私の分も淹れて呉れ、と龍蓮が強請ると、心の友である少女はその顏に快い笑みを湛えて勿論よ、と云った。そして、影月君にもね、と影月にも笑みを寄こした。それに満足した龍蓮は、茶器を用意し始めた秀麗の後を、刷り込み現象で初めて見た動くものを母親と見做す雛宜しく追従する。そんな2人を微笑ましい様子で見ていた影月も、誘われるが儘に従う。
秀麗の淹れたお茶は美味しい、甘露茶なら殊更だ。龍蓮がぽつりと言葉を零す。ありがとうと云う優しい音色が、その場の雰囲気をとてもあたたかいものにするのが影月にはわかった。

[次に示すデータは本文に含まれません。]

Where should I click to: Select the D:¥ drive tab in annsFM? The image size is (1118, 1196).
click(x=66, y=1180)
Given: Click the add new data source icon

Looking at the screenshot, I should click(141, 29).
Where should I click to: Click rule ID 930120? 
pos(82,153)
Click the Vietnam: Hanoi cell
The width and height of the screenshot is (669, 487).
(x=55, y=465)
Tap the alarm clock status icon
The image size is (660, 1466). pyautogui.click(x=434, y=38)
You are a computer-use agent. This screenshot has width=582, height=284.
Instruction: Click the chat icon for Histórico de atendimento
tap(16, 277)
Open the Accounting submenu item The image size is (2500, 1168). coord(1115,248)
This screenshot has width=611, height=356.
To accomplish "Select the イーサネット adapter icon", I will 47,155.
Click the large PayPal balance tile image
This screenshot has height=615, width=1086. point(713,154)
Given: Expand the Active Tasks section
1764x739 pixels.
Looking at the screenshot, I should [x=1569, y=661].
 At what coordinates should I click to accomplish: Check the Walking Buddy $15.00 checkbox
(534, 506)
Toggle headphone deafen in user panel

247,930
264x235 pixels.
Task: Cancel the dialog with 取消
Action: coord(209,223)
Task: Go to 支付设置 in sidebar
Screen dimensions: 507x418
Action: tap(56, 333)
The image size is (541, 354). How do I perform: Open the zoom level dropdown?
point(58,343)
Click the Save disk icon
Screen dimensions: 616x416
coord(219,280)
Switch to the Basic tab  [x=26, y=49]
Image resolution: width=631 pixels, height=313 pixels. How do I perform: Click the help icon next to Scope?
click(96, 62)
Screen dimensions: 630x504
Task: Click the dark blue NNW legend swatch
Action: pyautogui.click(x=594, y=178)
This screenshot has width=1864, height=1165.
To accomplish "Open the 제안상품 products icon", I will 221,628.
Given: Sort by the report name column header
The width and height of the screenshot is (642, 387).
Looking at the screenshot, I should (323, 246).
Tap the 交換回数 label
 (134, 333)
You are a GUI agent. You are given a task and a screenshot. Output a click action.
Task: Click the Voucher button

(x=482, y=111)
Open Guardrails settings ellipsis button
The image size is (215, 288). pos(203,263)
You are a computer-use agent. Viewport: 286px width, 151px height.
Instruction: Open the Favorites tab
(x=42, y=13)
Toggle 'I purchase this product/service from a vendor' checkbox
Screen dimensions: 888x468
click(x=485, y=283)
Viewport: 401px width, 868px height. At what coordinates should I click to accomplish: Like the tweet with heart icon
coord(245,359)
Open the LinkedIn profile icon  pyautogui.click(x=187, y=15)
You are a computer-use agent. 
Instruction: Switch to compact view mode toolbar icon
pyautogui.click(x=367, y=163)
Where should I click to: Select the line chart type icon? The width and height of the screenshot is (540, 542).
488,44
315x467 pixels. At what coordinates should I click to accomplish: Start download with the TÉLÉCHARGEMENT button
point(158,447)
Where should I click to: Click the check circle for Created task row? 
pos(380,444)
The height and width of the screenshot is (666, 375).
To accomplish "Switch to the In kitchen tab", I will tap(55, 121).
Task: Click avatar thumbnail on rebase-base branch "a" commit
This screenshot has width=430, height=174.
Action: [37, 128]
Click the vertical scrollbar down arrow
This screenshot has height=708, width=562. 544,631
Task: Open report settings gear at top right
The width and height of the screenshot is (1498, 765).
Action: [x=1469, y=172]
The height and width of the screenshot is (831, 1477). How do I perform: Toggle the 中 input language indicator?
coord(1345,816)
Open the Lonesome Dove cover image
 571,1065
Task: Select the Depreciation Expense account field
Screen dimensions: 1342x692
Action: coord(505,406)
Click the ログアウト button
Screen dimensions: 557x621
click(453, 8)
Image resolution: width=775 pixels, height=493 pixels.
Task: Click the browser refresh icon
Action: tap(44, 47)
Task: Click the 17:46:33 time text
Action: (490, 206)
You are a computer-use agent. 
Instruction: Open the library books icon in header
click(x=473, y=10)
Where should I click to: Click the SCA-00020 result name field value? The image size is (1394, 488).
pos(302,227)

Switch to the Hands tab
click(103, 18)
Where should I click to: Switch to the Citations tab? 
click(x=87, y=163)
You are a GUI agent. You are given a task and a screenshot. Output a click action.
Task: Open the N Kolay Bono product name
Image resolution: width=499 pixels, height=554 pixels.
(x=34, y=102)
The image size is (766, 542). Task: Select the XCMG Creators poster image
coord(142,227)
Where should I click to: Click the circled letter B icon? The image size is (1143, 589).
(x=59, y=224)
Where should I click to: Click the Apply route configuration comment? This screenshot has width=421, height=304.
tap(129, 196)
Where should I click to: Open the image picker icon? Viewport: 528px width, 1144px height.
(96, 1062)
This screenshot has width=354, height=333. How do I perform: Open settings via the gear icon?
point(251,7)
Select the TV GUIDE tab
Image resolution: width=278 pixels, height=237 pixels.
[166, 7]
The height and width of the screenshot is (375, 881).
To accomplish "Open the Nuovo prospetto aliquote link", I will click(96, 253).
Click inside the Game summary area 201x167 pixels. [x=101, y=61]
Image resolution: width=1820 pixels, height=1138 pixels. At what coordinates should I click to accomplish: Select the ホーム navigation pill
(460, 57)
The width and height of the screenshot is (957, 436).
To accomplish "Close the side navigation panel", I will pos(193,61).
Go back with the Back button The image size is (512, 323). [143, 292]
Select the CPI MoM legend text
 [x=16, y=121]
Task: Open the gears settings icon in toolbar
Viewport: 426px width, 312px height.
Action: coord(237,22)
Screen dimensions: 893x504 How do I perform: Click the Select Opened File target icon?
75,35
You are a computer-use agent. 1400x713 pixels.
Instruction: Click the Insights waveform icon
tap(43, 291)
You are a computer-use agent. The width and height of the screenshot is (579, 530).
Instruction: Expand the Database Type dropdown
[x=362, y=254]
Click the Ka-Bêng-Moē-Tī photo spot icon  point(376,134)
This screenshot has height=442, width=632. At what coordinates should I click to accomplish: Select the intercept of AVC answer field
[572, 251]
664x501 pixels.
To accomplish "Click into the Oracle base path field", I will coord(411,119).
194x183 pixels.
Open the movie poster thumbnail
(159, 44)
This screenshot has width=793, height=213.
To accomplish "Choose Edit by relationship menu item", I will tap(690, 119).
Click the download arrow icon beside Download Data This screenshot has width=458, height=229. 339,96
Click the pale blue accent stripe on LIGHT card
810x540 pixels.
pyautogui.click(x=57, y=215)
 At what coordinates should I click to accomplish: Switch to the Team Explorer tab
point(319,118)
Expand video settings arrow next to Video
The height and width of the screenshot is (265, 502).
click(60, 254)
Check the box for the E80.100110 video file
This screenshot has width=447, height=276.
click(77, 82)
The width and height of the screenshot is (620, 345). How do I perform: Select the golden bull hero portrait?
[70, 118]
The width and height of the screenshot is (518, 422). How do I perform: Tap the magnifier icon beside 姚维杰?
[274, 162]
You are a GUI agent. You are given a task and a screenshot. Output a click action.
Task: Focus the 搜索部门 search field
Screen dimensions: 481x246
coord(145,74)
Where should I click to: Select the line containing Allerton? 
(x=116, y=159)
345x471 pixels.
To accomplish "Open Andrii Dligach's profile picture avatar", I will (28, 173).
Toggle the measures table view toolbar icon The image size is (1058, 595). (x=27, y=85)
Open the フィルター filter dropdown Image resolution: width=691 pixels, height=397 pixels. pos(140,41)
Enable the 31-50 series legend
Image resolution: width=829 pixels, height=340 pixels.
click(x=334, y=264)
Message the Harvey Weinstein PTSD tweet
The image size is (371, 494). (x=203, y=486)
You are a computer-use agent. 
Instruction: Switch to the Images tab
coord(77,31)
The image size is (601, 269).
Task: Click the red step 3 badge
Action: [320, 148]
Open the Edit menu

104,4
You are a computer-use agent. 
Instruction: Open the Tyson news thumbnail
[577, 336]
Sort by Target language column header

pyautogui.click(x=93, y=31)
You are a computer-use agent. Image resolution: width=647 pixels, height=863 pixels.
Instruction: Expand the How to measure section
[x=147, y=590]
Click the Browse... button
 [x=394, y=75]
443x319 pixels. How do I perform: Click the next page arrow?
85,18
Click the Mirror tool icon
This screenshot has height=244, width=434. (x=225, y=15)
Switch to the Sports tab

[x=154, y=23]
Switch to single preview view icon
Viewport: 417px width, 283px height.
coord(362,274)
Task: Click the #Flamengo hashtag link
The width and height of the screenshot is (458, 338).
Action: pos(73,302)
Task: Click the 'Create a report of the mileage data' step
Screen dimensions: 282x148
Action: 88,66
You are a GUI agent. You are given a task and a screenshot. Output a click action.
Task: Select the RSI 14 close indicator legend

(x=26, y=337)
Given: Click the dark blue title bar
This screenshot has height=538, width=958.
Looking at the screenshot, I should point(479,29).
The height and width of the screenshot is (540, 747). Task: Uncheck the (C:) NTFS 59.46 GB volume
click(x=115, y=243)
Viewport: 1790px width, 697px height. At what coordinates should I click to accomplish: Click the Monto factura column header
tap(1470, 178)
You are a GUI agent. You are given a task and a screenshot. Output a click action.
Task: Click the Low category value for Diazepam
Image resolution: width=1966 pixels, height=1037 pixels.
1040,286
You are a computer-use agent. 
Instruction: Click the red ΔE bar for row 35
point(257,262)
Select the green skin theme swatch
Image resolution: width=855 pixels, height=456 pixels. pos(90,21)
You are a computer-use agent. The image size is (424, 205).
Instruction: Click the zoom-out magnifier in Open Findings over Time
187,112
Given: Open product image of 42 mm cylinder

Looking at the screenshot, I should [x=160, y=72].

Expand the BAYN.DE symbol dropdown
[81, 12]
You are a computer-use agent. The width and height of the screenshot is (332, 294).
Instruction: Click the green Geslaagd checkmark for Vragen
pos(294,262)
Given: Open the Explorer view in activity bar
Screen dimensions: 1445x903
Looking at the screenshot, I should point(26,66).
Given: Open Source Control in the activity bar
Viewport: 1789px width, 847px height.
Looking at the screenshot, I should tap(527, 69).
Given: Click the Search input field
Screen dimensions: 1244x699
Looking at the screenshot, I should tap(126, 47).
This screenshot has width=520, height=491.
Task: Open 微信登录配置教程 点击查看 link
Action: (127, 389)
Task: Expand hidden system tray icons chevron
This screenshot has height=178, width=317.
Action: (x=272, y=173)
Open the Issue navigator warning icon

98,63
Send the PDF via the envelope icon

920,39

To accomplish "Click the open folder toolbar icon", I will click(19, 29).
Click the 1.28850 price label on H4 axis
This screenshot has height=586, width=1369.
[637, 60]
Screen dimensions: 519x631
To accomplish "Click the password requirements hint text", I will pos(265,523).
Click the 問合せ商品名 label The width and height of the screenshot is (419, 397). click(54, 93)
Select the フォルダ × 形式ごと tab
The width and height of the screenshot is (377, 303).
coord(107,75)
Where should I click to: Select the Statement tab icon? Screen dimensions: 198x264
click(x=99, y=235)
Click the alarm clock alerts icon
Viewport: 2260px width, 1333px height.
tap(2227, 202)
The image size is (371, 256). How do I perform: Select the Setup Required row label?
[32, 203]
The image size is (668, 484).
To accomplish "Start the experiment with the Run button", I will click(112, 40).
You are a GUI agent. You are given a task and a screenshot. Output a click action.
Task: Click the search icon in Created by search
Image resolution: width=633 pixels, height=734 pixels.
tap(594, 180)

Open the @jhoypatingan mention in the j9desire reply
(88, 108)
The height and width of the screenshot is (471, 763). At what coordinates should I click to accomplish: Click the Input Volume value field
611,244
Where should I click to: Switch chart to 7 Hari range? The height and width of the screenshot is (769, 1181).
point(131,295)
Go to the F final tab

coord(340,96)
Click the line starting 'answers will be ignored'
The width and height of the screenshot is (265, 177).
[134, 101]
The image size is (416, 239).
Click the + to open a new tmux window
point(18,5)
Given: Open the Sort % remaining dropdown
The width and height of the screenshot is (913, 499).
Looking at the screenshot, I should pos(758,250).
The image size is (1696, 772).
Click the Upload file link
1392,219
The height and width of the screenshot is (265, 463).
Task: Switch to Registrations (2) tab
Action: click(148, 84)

用意された茶器は、彼女の愛する人たちの数だけ卓子の上に置かれた、その中に自分の分も用意されているという事実が、とても有り難くて、嬉しくて、影月は生きることの喜びを改めて実感するのだ。
「影月君、悪いんだけど、そこの棚からお盆を4枚出してくれる?上から2段目のいちばん左、」
指で目当ての棚の場所を指示され、影月は快く返事を返すと、云われた通り盆を取り出した。振り返ると、龍蓮が影月の方へと両腕を伸ばし、手を開いて何やら動かしている。渡せ、と云う合図なのだろうと、影月は感謝の言葉と共に龍蓮へと手渡す。すると、流れるように、龍蓮はそれを卓子の上へと置き、待っていましたと言わんばかりに秀麗が盆の上に茶器を載せていく。
「ふむ、見事な連携、流石は心の友」
至極満足そうな言葉を漏らした龍蓮に、秀麗は呆れた表情を作った。相変わらず訳が分からないわ、とその顏が語っているのは、影月にも一目瞭然だ。
いらっしゃい、とまるで母親が子供を呼ぶように、秀麗は龍蓮を手招く。それに素直に従う、大きな子供は、見ていて何処か微笑ましい。すると、今度は影月が、龍蓮に手振りだけで手招かれる。はいー、と語尾を僅かに伸ばして、影月も傍に寄る。
湯気の立つ甘露茶は、きっと、身体だけでなく心もあたためてくれるのだろう。
「それじゃあ、私は他の皆に甘露茶を配ってくるから、2人はゆっくりと飲んでてね」
そして、盆を持ち上げようとした秀麗の手を、龍蓮がやんわりと遮った。何するの、と秀麗が口を開くよりも早く、その額へと不意打ちに軽く口付けた。ぎょっとする秀麗の表情に釣られるように(というよりも、龍蓮の行為自体に驚いて)影月も驚きの色をその顏に浮かべた。始終貼りついていると云っても過言ではない何処か達観した笑みも、このときばかりは見事にぽろっと剥がれた。だが、そんな影月の表情も、今度は自分へと迫り来ることとなる龍蓮からの額への口付けによって、瞬時に凍った。
「…なっなっ、」
「……龍蓮、さん…」
顏を紅潮させる2人の友に気を良くし、龍蓮は2人と対照的に、その顏を緩ませていた。自分としては精一杯惜しみないだけの感謝と友愛を示したつもりの龍蓮は、それはそれはとても満足し、愛しい友に淹れてもらった甘露茶を愛おし気口に運ぶ。遠くにいるもう1人の友にも飲んで欲しいと思いながら。
甘い香りが3人の周りをやさしく包んだ。





額への接吻は友情を。
『藍より〜』の「心の友へ藍を込めて〜」の最後の方の捏造話。